PROBLEM DETAILS
Please copy every line from the following entries in which the word "toolbar" appears.

BEGIN EXTRACTED MATERIAL

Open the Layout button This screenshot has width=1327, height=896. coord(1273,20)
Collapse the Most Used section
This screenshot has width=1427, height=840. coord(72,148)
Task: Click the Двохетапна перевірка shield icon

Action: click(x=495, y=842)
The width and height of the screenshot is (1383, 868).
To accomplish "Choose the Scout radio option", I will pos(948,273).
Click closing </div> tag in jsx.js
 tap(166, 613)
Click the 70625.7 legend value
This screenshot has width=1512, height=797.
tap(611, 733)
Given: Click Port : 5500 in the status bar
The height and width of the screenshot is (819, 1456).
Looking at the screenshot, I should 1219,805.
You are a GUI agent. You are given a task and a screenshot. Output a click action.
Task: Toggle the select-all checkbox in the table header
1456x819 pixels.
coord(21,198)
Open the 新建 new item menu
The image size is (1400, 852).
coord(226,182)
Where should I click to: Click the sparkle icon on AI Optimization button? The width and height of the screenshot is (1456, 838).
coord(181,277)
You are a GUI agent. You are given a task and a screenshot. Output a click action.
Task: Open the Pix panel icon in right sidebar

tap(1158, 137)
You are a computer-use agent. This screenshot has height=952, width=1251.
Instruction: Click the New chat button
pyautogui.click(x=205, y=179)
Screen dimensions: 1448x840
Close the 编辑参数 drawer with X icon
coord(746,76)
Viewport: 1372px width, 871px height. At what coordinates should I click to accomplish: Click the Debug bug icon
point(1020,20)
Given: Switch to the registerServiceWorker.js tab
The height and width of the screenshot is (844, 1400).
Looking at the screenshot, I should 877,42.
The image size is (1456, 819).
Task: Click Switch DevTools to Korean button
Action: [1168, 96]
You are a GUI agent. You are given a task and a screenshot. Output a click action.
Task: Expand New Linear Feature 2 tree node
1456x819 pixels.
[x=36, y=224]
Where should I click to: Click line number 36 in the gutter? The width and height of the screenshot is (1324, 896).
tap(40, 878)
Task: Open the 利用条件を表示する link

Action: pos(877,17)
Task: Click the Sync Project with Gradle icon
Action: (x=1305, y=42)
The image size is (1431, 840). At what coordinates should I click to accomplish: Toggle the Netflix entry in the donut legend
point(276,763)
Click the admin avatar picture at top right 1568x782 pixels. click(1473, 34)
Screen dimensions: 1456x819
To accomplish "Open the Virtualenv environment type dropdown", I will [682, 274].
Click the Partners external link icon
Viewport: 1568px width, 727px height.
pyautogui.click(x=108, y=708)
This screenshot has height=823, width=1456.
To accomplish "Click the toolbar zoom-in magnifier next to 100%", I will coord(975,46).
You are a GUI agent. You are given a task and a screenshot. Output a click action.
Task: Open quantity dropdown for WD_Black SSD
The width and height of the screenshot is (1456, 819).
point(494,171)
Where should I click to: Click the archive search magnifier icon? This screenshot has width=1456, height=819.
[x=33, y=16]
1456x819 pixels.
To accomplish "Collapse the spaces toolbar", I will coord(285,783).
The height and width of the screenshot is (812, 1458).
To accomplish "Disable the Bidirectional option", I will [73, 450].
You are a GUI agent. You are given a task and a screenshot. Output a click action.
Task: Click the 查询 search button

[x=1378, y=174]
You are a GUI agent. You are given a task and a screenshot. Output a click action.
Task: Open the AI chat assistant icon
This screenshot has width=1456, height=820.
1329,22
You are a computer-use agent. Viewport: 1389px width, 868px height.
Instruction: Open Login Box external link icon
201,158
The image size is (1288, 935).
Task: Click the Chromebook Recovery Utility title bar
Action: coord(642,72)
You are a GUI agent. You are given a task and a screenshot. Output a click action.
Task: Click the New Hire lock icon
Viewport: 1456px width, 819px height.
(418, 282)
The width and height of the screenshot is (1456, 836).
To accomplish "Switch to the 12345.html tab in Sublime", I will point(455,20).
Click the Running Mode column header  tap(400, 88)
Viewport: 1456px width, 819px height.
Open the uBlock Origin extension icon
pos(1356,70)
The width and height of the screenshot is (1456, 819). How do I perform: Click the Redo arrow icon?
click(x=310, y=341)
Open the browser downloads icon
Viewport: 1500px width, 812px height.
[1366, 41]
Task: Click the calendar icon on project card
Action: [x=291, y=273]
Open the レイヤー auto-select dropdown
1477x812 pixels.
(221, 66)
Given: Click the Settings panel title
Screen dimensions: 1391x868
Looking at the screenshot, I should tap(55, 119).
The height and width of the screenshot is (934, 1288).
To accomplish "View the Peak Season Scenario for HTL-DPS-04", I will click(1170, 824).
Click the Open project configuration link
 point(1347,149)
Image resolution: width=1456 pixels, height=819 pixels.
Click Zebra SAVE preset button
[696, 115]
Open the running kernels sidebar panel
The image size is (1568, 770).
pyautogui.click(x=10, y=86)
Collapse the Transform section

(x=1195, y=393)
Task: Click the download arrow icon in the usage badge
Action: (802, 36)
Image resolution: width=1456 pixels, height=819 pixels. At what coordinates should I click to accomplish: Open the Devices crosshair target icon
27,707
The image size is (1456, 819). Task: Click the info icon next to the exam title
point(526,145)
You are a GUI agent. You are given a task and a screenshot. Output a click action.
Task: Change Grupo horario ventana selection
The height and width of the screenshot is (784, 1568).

END EXTRACTED MATERIAL

RESPONSE TO THE EXERCISE
To accomplish "Click the toolbar zoom-in magnifier next to 100%", I will coord(975,46).
To accomplish "Collapse the spaces toolbar", I will coord(285,783).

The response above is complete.